** Selected excerpt follows **

Work: Personal lives and social policy, by Gerry Mooney (ed.)

Policy Press, Bristol, 2004, viii + 173pp, pb, 1 86134 520 8, £17.99. Order this book

This level 3 Open University text shows, among other things, how modern conditions of work are shaped not only by de-industrialisation and globalisation, but also by welfare policies.

Three main groups of affected people are discussed. First there are welfare claimants, who under workfare programmes may be required to take unsuitable, low paid work which, especially in the case of single mothers, worsens the home-work balance. Second there are the many low paid, usually female, often immigrant workers who provide the front-line care in health and social care. Under ‘best value’, ‘contracting out’, and other ‘efficiency’ regimes, their conditions of work and relative pay have worsened, weakening any loyalty to their employers, impacting negatively not only on their own sense of job satisfaction but also on the quality of care they provide. Third are professionals who work within the welfare state. Under current regimes that aim to render them accountable and to drive up quality by imposing bureaucratically determined targets, these workers may find their professional autonomy undermined, leading to the cynicism and demoralisation that is the everyday talk of, for example, university and school senior common rooms. In addition, of course, there are the low paid workers whose take-home incomes are now augmented by the shift from out-of-work to in-work benefits – but the book does not examine this group.

** End of Selected excerpt **
** Dataset records follows **

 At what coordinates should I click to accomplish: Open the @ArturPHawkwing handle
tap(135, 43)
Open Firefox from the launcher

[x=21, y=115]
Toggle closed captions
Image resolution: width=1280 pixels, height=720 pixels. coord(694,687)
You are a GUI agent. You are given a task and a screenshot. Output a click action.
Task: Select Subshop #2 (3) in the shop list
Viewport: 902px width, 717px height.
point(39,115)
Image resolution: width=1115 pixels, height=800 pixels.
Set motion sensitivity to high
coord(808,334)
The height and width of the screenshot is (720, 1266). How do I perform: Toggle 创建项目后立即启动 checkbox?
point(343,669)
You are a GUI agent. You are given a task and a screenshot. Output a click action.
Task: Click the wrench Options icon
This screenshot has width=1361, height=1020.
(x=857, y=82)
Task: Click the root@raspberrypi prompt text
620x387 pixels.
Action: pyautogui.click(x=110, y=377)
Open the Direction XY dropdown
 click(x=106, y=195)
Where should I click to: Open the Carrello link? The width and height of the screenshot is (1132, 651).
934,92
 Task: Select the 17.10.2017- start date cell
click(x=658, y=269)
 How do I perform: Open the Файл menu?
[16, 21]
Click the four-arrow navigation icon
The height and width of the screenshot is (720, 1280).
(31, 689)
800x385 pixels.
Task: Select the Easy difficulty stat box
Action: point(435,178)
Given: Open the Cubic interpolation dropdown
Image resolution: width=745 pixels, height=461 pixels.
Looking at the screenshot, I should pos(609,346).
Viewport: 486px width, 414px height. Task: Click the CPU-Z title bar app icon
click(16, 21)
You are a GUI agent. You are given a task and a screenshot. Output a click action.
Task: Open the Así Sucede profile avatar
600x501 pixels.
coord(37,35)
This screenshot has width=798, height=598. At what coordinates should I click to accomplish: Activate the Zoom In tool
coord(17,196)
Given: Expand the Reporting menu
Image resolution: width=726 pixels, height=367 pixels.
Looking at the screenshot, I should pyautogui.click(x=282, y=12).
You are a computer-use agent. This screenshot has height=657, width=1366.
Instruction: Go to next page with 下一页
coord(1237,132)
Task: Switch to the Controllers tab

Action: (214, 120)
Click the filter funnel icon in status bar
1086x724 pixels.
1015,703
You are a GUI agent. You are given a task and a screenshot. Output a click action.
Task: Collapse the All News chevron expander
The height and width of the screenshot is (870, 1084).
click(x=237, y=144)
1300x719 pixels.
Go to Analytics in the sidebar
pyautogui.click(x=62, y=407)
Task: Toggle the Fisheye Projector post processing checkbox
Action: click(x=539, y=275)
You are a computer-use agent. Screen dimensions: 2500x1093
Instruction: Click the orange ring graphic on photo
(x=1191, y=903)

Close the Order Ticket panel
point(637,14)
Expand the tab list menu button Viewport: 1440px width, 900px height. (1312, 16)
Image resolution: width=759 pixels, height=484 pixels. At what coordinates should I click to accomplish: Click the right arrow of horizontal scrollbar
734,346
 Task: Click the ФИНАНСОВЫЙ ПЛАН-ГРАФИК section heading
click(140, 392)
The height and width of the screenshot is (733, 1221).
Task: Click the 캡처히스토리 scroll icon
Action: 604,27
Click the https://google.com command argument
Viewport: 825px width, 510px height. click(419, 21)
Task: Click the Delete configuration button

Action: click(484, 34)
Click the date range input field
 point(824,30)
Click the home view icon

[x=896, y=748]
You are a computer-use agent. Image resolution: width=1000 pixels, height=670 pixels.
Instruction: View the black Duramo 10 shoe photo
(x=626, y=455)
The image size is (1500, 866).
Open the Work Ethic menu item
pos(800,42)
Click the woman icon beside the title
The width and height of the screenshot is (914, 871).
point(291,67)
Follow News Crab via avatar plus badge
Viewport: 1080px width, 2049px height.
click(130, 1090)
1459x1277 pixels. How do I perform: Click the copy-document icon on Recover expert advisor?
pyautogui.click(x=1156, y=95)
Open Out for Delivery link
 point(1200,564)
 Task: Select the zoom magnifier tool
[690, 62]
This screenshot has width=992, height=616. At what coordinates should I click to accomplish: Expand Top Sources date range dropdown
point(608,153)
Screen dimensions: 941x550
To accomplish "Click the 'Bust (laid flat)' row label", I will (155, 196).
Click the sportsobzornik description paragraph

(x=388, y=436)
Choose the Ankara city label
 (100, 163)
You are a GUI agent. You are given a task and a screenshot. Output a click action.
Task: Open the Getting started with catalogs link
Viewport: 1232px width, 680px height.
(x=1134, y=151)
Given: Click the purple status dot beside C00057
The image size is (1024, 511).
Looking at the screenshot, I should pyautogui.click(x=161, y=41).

** End of Dataset records **

## Exercise requirements:
(a) Which group of workers does the book review say the book does not examine?
(b) Continue the book review on work and social policy, starting after its last sentence.
The listing above is separate material with no connection to the book review.

## Expected outputs:
(a) Low paid workers whose take-home incomes are now augmented by the shift from out-of-work to in-work benefits.

(b)
I was not convinced by one argument made about the third group, professional welfare workers. The book suggests their work has been changed in a way similar to Taylorism in which management identifies each stage of the labour process in order to use fewer skilled workers to perform most of the stages. Classically this is associated with the assembly line. It seems to me, however, that in professions such as medicine and teaching a rather different form of control is going on: doctors and teachers still have relative autonomy within the consulting room or classroom, but are burdened with a million and one extra tasks that have to be done if they are to retain their schools, hospitals and jobs. Alienation escalates: the product is no longer a young pupil’s mind enlivened or a hernia patched up, but a paper trail of statistics that get absorbed into league tables and quality assurance documentation. The doctor or teacher literally loses sight of the product of her work, or at least of any product that is valued by the powers-that-be. This is classic Marxist alienation, but it is not Taylorism.

The book’s overall message is dismal. In the name of a neo-liberal freeing up of the markets for labour, health, education and care, the consequences are more and more control of workers’ lives and hence their families’ lives. I share the authors’ sense of dismay, which is why they really should have discussed alternative policies, such as CI, designed not to control but to maximise personal liberty. The lack of any mention of CI may derive from the book being about the relation between work and social policy as it now is, rather than about visions of how it might be. This is a pity, as it would surely stimulate students to think what work might look like in a society in which welfare benefits function to emancipate rather than to control.